I was a little perplexed at this exact situation, the moment is being applied to the plate at the centre of the tube, however the moment resisting that motion is being generated at the centroid of the bolt pattern. So long as the bolts dont slip. If they slip it becomes a bearing load on (murphy's law) the two farthest bolts, about the centre between them. This starts bending the plate, back and forth, and we have a fatigue failure at that nice sharp radius at the bottom.
At least that is what my best guess is

 

[TravisMcC]

Yeah, and there is no picture. I drove out and inspected the failure myself, the second was just described to me and it was exactly as the first. Unsuprisingly. They also were being operated in similar environments. We built a couple "one-off" parts with alot of "extra" steel to be sure these guys didn't have a repeat failure, but that is not a final solution.

 

[desertfox]

Hi TravisMcC

I would normally agree about the two plates one with an offset load and connected with bolts resisting movement about the bolt pattern centroid but I think in your case it is different, imagine gripping the square box with your hands and twisting it, it would want to rotate about the tubes centre line, however the bolts would prevent that.
I can't see if you twist the tube about its centre, why the plates would want to rotate about a theorectical bolt centre
which is a distance away from the tube centre.

desertfox

 

[paddingtongreen]

I still take the view that the two bolt group has to slip before the three bolt group becomes operative. It may be that those that work are working on just two bolts. Consider if the three bolt group was say two feet away, one foot away, at what point does the three bolt group work together with, and simultaneously with the two bolt group?

Michael.
Timing has a lot to do with the outcome of a rain dance.

 

[TravisMcC]

desert fox,
its the same as a bolt group on the end of a cantelever, why would they "rotate" about the bolt centroid, you would think they would pivot about the bolt closest the load, but that is not the case. Its an egg before the chicken scenario i think. Which is applying the load to which? It may seem that the load is obviously being applied by the tube, but an equal reaction is generated by an arm and a bolted plate.
paddingtongreen,
so long as the bolts dont slip, resultant forces should be about the bolt pattern centroid.

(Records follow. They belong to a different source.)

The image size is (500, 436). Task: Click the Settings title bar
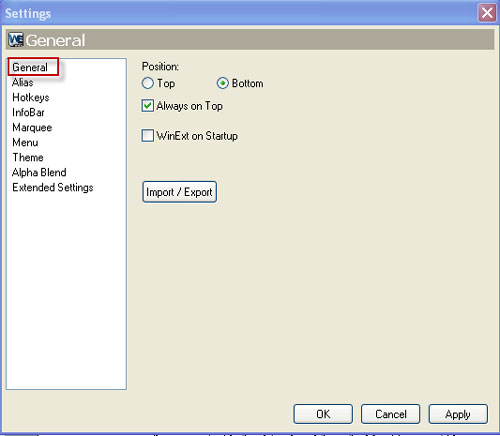(x=233, y=13)
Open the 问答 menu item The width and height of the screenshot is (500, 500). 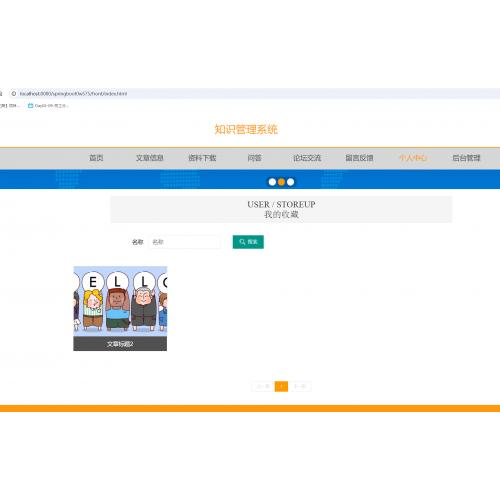(x=255, y=158)
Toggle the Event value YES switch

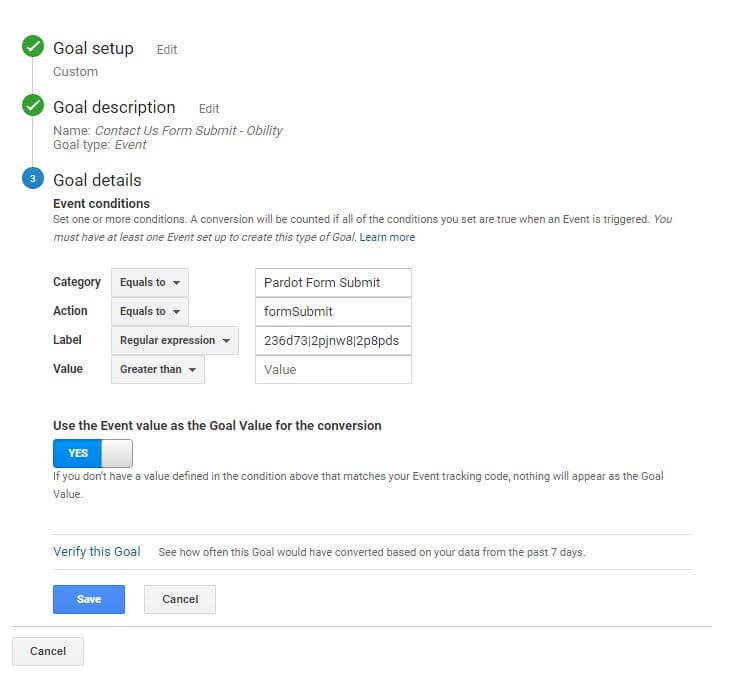click(92, 453)
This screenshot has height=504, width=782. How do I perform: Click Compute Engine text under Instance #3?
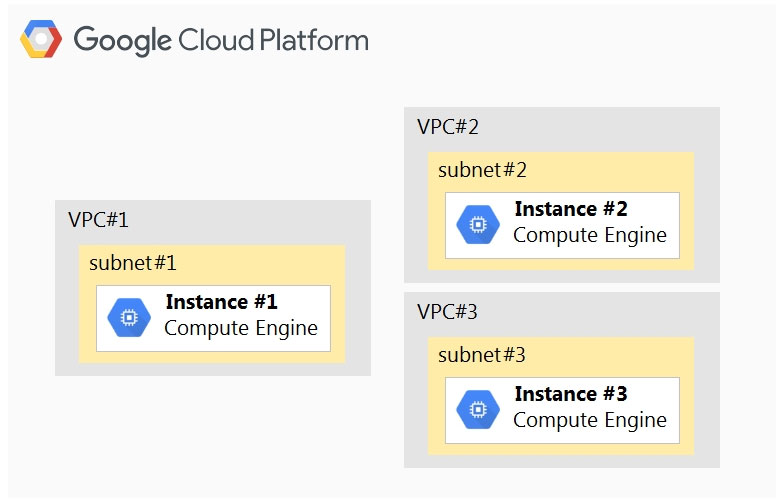589,420
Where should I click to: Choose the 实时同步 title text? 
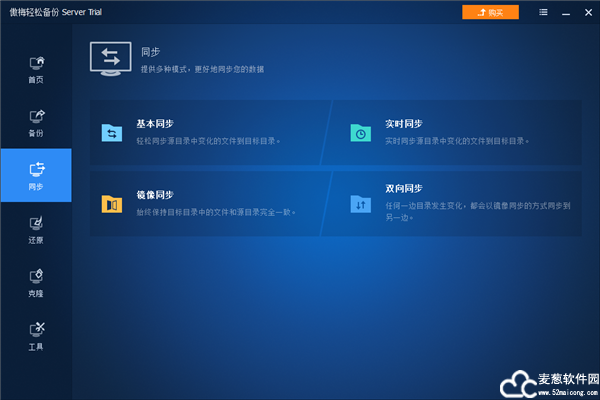click(404, 125)
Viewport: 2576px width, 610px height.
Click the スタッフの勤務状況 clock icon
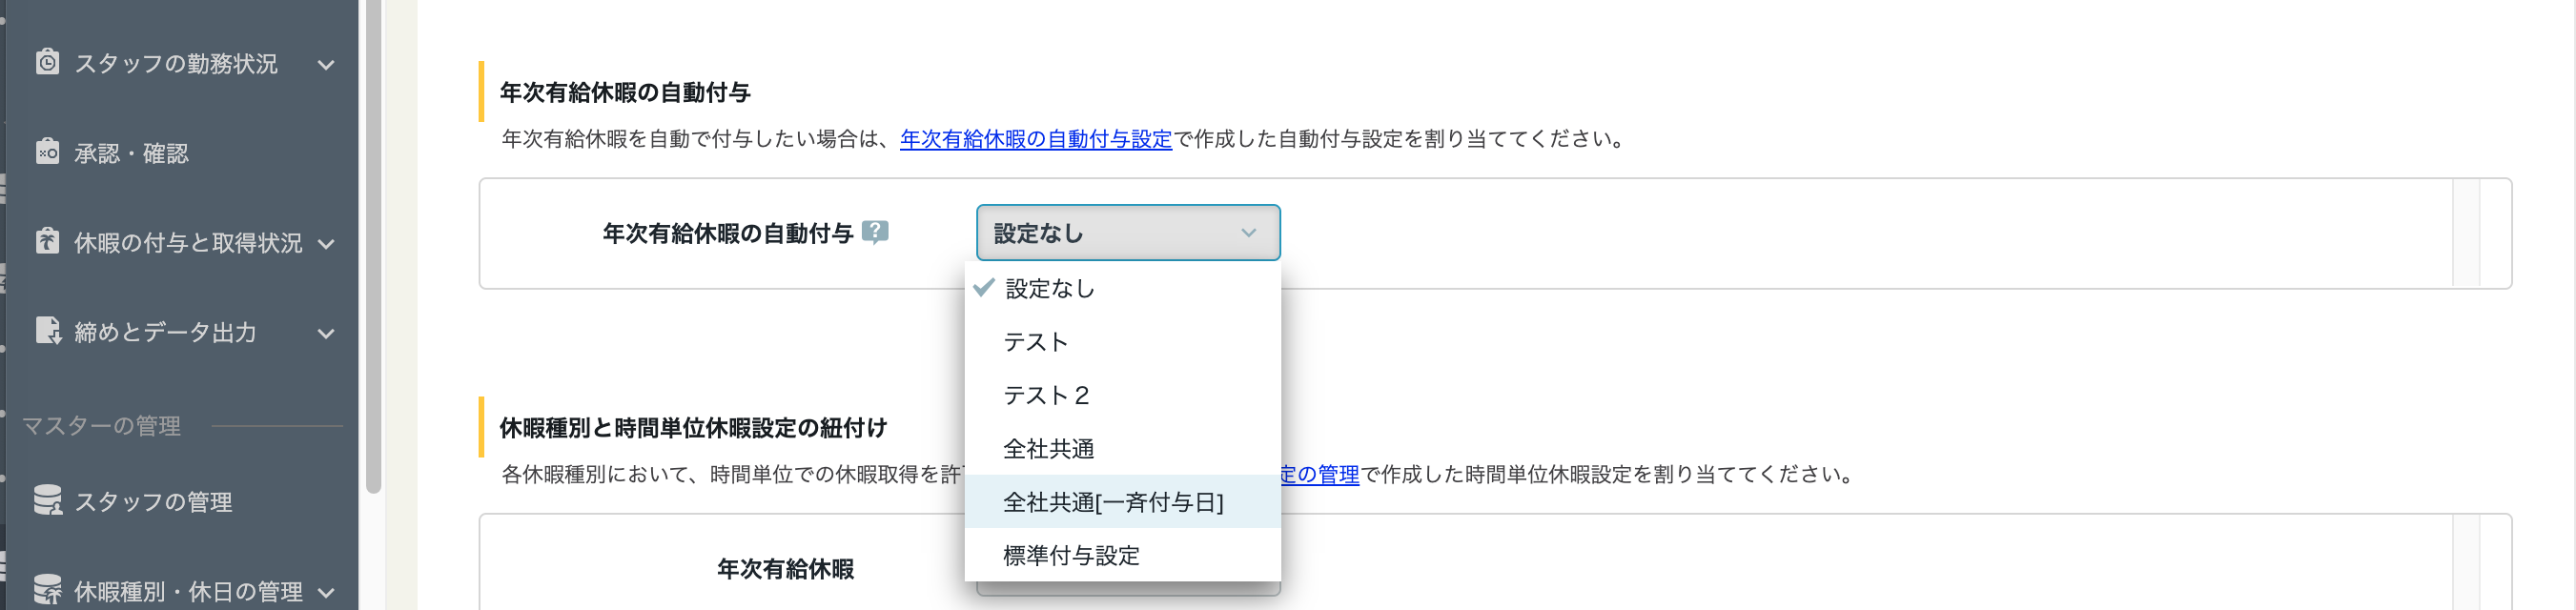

This is my understanding of how this system works, i'm definately open to references suggesting otherwise. In the meantime i'll wait patiently for my Steel Construction Manual.

 

[paddingtongreen]

@desertfox, think of torquing the wheel nuts on an auto, while the brake is off, the wheel tends to turn in the same direction as the applied torque.

@Travis, My worry is that the plate does not have sufficient stiffness. The torque is applied at the two bolt group and for them to work together, the plate must be stiff enough to carry the load to the three bolt group without bending. In structural work, we usually have the connection more central and with a much meatier plate.
Just check the deflection of the plate under the load from the three bolt group. I could be wrong in practice, it might be negligible, but it exists.

Michael.
Timing has a lot to do with the outcome of a rain dance.

 

[TravisMcC]

Ahh, i understand.
We have two plates bolted together,
one is 1/2" 50w and the other is 3/4" 44w. My thoughts being that if the friction generated is sufficient to prevent slip, that both plates can work together as one. When that doesnt happen, and slip occurs, obviously the 1/2" plate fails.
I expect the deflection is negligable, especially if the 2 plates are considered together. The geometry here lends itself to high bending stresses and very little deflection. I havnt the time today to work through that but it may be worth it when time permits.